Dataset records >>
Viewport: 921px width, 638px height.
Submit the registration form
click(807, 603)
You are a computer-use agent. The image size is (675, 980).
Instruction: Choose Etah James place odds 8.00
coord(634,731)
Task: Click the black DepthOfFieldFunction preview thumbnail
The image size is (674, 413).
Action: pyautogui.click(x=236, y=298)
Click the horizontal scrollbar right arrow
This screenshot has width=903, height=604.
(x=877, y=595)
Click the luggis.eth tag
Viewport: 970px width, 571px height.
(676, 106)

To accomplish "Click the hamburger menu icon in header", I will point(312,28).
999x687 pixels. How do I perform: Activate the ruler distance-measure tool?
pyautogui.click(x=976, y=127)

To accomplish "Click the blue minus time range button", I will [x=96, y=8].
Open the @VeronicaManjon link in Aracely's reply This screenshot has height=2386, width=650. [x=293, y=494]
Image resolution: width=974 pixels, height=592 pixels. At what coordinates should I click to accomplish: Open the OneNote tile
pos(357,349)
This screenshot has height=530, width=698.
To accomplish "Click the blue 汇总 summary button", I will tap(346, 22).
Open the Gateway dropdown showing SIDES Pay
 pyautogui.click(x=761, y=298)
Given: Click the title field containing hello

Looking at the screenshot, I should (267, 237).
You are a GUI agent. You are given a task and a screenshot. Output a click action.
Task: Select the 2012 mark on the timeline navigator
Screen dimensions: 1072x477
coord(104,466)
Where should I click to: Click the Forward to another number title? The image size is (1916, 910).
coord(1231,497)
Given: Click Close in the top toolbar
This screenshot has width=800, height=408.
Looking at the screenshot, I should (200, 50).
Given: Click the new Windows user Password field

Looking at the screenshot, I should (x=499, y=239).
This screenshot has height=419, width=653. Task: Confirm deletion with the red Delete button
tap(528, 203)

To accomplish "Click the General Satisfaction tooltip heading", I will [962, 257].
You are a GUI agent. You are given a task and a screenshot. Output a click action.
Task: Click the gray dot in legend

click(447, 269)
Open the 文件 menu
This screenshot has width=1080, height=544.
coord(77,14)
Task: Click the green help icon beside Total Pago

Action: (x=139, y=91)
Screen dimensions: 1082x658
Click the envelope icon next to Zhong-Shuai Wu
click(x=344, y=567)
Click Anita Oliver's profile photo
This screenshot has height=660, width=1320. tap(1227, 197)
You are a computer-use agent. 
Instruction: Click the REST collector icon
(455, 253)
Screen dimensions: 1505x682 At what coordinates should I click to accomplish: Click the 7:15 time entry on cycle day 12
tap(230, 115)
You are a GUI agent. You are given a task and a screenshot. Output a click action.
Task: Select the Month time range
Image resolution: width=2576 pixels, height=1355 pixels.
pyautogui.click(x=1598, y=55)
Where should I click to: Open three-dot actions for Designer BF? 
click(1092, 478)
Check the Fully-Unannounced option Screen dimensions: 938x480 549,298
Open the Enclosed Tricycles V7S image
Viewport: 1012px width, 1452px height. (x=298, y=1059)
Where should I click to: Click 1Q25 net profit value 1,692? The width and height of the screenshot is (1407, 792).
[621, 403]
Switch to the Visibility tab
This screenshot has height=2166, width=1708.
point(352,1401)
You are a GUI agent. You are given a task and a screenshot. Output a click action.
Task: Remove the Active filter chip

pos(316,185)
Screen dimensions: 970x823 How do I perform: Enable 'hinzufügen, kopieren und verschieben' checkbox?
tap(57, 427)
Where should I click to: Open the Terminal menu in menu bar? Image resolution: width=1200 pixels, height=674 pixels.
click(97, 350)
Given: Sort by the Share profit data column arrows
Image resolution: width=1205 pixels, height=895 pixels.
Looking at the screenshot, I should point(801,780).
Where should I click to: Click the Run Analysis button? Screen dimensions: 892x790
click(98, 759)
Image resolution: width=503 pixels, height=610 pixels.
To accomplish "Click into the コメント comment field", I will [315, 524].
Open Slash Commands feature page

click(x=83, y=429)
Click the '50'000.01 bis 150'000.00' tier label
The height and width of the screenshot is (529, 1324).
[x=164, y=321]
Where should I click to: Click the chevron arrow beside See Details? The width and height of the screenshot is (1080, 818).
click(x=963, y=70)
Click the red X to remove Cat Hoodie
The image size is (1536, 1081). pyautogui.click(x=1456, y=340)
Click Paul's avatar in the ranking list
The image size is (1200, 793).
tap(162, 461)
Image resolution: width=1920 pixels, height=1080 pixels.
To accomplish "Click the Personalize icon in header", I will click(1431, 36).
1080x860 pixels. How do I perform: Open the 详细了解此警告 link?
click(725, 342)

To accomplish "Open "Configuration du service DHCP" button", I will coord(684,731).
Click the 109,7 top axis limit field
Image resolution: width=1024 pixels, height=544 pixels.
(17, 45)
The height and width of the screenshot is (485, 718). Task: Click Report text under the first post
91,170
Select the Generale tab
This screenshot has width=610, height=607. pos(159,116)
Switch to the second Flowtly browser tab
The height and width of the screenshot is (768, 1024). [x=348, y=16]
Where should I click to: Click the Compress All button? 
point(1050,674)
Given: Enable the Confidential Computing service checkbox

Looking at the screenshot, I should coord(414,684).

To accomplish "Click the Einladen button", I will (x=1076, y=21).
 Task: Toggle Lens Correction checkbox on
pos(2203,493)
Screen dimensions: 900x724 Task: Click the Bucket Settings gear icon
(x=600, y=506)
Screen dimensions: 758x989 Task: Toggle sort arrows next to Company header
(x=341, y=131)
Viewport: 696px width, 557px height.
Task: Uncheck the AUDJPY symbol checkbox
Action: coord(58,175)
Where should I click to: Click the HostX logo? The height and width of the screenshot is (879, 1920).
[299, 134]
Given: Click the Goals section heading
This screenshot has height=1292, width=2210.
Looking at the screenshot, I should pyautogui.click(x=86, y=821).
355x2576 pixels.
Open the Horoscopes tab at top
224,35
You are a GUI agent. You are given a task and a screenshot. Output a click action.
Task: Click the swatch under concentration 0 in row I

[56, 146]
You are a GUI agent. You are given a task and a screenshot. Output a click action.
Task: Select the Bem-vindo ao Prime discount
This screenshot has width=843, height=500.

Instructions for the task >> Retype the whole listing above exactly.

Result of this task >>
Viewport: 921px width, 638px height.
Submit the registration form
click(807, 603)
You are a computer-use agent. The image size is (675, 980).
Instruction: Choose Etah James place odds 8.00
coord(634,731)
Task: Click the black DepthOfFieldFunction preview thumbnail
The image size is (674, 413).
Action: pyautogui.click(x=236, y=298)
Click the horizontal scrollbar right arrow
This screenshot has width=903, height=604.
(x=877, y=595)
Click the luggis.eth tag
Viewport: 970px width, 571px height.
(676, 106)

To accomplish "Click the hamburger menu icon in header", I will point(312,28).
999x687 pixels. How do I perform: Activate the ruler distance-measure tool?
pyautogui.click(x=976, y=127)

To accomplish "Click the blue minus time range button", I will [x=96, y=8].
Open the @VeronicaManjon link in Aracely's reply This screenshot has height=2386, width=650. [x=293, y=494]
Image resolution: width=974 pixels, height=592 pixels. At what coordinates should I click to accomplish: Open the OneNote tile
pos(357,349)
This screenshot has height=530, width=698.
To accomplish "Click the blue 汇总 summary button", I will tap(346, 22).
Open the Gateway dropdown showing SIDES Pay
 pyautogui.click(x=761, y=298)
Given: Click the title field containing hello

Looking at the screenshot, I should (267, 237).
You are a GUI agent. You are given a task and a screenshot. Output a click action.
Task: Select the 2012 mark on the timeline navigator
Screen dimensions: 1072x477
coord(104,466)
Where should I click to: Click the Forward to another number title? The image size is (1916, 910).
coord(1231,497)
Given: Click Close in the top toolbar
This screenshot has width=800, height=408.
Looking at the screenshot, I should (200, 50).
Given: Click the new Windows user Password field

Looking at the screenshot, I should (x=499, y=239).
This screenshot has height=419, width=653. Task: Confirm deletion with the red Delete button
tap(528, 203)

To accomplish "Click the General Satisfaction tooltip heading", I will [962, 257].
You are a GUI agent. You are given a task and a screenshot. Output a click action.
Task: Click the gray dot in legend

click(447, 269)
Open the 文件 menu
This screenshot has width=1080, height=544.
coord(77,14)
Task: Click the green help icon beside Total Pago

Action: (x=139, y=91)
Screen dimensions: 1082x658
Click the envelope icon next to Zhong-Shuai Wu
click(x=344, y=567)
Click Anita Oliver's profile photo
This screenshot has height=660, width=1320. tap(1227, 197)
You are a computer-use agent. 
Instruction: Click the REST collector icon
(455, 253)
Screen dimensions: 1505x682 At what coordinates should I click to accomplish: Click the 7:15 time entry on cycle day 12
tap(230, 115)
You are a GUI agent. You are given a task and a screenshot. Output a click action.
Task: Select the Month time range
Image resolution: width=2576 pixels, height=1355 pixels.
pyautogui.click(x=1598, y=55)
Where should I click to: Open three-dot actions for Designer BF? 
click(1092, 478)
Check the Fully-Unannounced option Screen dimensions: 938x480 549,298
Open the Enclosed Tricycles V7S image
Viewport: 1012px width, 1452px height. (x=298, y=1059)
Where should I click to: Click 1Q25 net profit value 1,692? The width and height of the screenshot is (1407, 792).
[621, 403]
Switch to the Visibility tab
This screenshot has height=2166, width=1708.
point(352,1401)
You are a GUI agent. You are given a task and a screenshot. Output a click action.
Task: Remove the Active filter chip

pos(316,185)
Screen dimensions: 970x823 How do I perform: Enable 'hinzufügen, kopieren und verschieben' checkbox?
tap(57, 427)
Where should I click to: Open the Terminal menu in menu bar? Image resolution: width=1200 pixels, height=674 pixels.
click(97, 350)
Given: Sort by the Share profit data column arrows
Image resolution: width=1205 pixels, height=895 pixels.
Looking at the screenshot, I should point(801,780).
Where should I click to: Click the Run Analysis button? Screen dimensions: 892x790
click(98, 759)
Image resolution: width=503 pixels, height=610 pixels.
To accomplish "Click into the コメント comment field", I will [315, 524].
Open Slash Commands feature page

click(x=83, y=429)
Click the '50'000.01 bis 150'000.00' tier label
The height and width of the screenshot is (529, 1324).
[x=164, y=321]
Where should I click to: Click the chevron arrow beside See Details? The width and height of the screenshot is (1080, 818).
click(x=963, y=70)
Click the red X to remove Cat Hoodie
The image size is (1536, 1081). pyautogui.click(x=1456, y=340)
Click Paul's avatar in the ranking list
The image size is (1200, 793).
tap(162, 461)
Image resolution: width=1920 pixels, height=1080 pixels.
To accomplish "Click the Personalize icon in header", I will click(1431, 36).
1080x860 pixels. How do I perform: Open the 详细了解此警告 link?
click(725, 342)

To accomplish "Open "Configuration du service DHCP" button", I will coord(684,731).
Click the 109,7 top axis limit field
Image resolution: width=1024 pixels, height=544 pixels.
(17, 45)
The height and width of the screenshot is (485, 718). Task: Click Report text under the first post
91,170
Select the Generale tab
This screenshot has width=610, height=607. pos(159,116)
Switch to the second Flowtly browser tab
The height and width of the screenshot is (768, 1024). [x=348, y=16]
Where should I click to: Click the Compress All button? 
point(1050,674)
Given: Enable the Confidential Computing service checkbox

Looking at the screenshot, I should coord(414,684).

To accomplish "Click the Einladen button", I will (x=1076, y=21).
 Task: Toggle Lens Correction checkbox on
pos(2203,493)
Screen dimensions: 900x724 Task: Click the Bucket Settings gear icon
(x=600, y=506)
Screen dimensions: 758x989 Task: Toggle sort arrows next to Company header
(x=341, y=131)
Viewport: 696px width, 557px height.
Task: Uncheck the AUDJPY symbol checkbox
Action: coord(58,175)
Where should I click to: Click the HostX logo? The height and width of the screenshot is (879, 1920).
[299, 134]
Given: Click the Goals section heading
This screenshot has height=1292, width=2210.
Looking at the screenshot, I should pyautogui.click(x=86, y=821).
355x2576 pixels.
Open the Horoscopes tab at top
224,35
You are a GUI agent. You are given a task and a screenshot. Output a click action.
Task: Click the swatch under concentration 0 in row I

[56, 146]
You are a GUI agent. You are given a task and a screenshot. Output a click action.
Task: Select the Bem-vindo ao Prime discount
This screenshot has width=843, height=500.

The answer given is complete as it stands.